Hallux limitus/rigidus are terms used to describe degenerative arthritis of the great toe joint. Patients affected by these incapacitating conditions typically complain of stiffness, joint locking and pain.

The Treatment

Early detection, evaluation and treatment can lead to better results and more successful outcomes. Several conservative and surgical options are available to help manage these conditions. Symptomatic relief can be provided through the administration of oral anti-inflammatory medications as well as through the use of injectable forms. These medications can provide temporary relief of pain and discomfort. They can help to reduce inflammation and swelling and can be administered on an as-needed basis. Custom-made foot orthotics can also be fabricated to reduce joint motion and slow deformity progression.

Frequently Asked Questions

Arthritis can develop following acute blunt joint trauma or repeated small injuries to the feet over many years.
Early in its development, arthritis may appear as a slight swelling at the the joint and may not be painful. However, as the problem progresses, the lump becomes larger and more prominent. This causes pain, localized tenderness and limitation of motion, and results in permanent deformation.

Patients with arthritis of the great toe joint may have to alter the pattern in which they walk to compensate for the discomfort and lack of flexibility they experience. This change in propulsion can lead to knee, hip and back pain due to the formation of an unnatural stride.

Early diagnosis is key to prevent the problem from progressing. Custom made shoe orthotics can be fabricated to slow the deformity process. These devices work by improving stability and reducing inappropriate joint motion.
Conservative care can help to reduce pain and discomfort at the great toe joint. Wider shoes, custom made orthotics, joint exercises and medication are among the available options. Surgery is usually the best option for patients with a significant deformity, joint adaptation and arthritis.
Computer assisted digital plain film radiographic analysis of the skeletal deformity prior to surgery is key to procedure planning. This method involves taking digital x-ray images with the patient standing in the angle and base of gait to simulate the weight bearing position while walking. The bones and joints of the foot and ankle are then evaluated using computer assistance. Surgical procedures can be customized and tailor fit to the needs of the patient in order to correct and realign the foot.

Surgical treatment of great toe joint arthritis is usually addressed by joint fusion or joint replacement. The benefits of each procedure will be determined based upon your age and activity level. In some patients arthritis is due to bone spurs, which limit joint motion. The spurs can be removed in order to restore the normal anatomy and improve joint function.

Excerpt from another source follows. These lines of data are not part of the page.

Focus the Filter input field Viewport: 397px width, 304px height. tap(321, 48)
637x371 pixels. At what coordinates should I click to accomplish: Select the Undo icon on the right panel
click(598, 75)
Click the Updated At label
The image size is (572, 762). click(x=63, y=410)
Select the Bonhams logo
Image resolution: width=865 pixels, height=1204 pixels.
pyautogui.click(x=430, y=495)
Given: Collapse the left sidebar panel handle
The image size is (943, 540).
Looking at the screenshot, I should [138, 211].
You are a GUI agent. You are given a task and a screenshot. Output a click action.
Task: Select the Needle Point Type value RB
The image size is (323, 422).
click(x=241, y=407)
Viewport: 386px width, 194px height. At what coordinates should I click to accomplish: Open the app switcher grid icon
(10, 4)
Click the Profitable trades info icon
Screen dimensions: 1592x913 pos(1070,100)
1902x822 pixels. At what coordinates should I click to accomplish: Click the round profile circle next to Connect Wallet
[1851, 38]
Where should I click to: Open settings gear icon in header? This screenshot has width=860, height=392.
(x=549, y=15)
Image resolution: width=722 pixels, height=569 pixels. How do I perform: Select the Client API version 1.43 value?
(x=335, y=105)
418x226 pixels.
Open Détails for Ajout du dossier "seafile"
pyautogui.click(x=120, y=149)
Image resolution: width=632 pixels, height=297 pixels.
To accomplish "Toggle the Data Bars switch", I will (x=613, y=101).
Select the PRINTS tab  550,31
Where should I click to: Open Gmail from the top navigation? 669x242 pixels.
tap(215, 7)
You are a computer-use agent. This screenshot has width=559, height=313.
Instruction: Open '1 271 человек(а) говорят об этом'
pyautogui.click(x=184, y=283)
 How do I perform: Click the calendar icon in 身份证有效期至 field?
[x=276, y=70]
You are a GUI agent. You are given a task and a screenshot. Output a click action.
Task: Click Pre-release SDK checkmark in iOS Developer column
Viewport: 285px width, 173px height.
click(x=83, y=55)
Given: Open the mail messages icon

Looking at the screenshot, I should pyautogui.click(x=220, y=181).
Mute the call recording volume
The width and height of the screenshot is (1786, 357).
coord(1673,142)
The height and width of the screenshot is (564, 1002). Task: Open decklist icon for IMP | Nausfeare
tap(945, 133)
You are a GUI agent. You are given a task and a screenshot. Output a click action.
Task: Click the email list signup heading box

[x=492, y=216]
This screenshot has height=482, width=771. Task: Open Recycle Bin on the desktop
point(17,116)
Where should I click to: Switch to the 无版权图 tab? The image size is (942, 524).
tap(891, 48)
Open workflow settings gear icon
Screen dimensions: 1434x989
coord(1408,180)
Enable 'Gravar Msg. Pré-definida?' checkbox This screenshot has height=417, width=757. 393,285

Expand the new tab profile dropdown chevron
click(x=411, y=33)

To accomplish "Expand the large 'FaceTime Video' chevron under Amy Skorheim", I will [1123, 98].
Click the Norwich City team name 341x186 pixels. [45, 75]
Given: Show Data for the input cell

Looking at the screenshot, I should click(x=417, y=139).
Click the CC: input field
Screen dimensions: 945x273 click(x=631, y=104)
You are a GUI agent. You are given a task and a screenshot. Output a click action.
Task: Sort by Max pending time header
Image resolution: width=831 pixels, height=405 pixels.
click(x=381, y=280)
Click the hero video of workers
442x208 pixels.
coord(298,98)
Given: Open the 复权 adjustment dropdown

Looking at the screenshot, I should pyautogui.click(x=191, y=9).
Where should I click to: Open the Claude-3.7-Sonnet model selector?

Joint replacement is available for individuals that live a less demanding lifestyle. The surgical procedure involves the removal of the arthritic joint surface(s) with the introduction of an implant that mimics the contour and anatomy of a healthy joint. These implants are typically constructed from various metals and composite polymer compounds. Once replaced, the joint functions in a similar fashion to a healthy joint. It should exhibit improved motion with a reduction in pain. Recovery is approximately 3 weeks. Patients are allowed to bear weight on the surgical foot immediately. Following recovery, patients can engage in light sporting activities such as golf, cycling and swimming, but are advised to avoid high impact activities.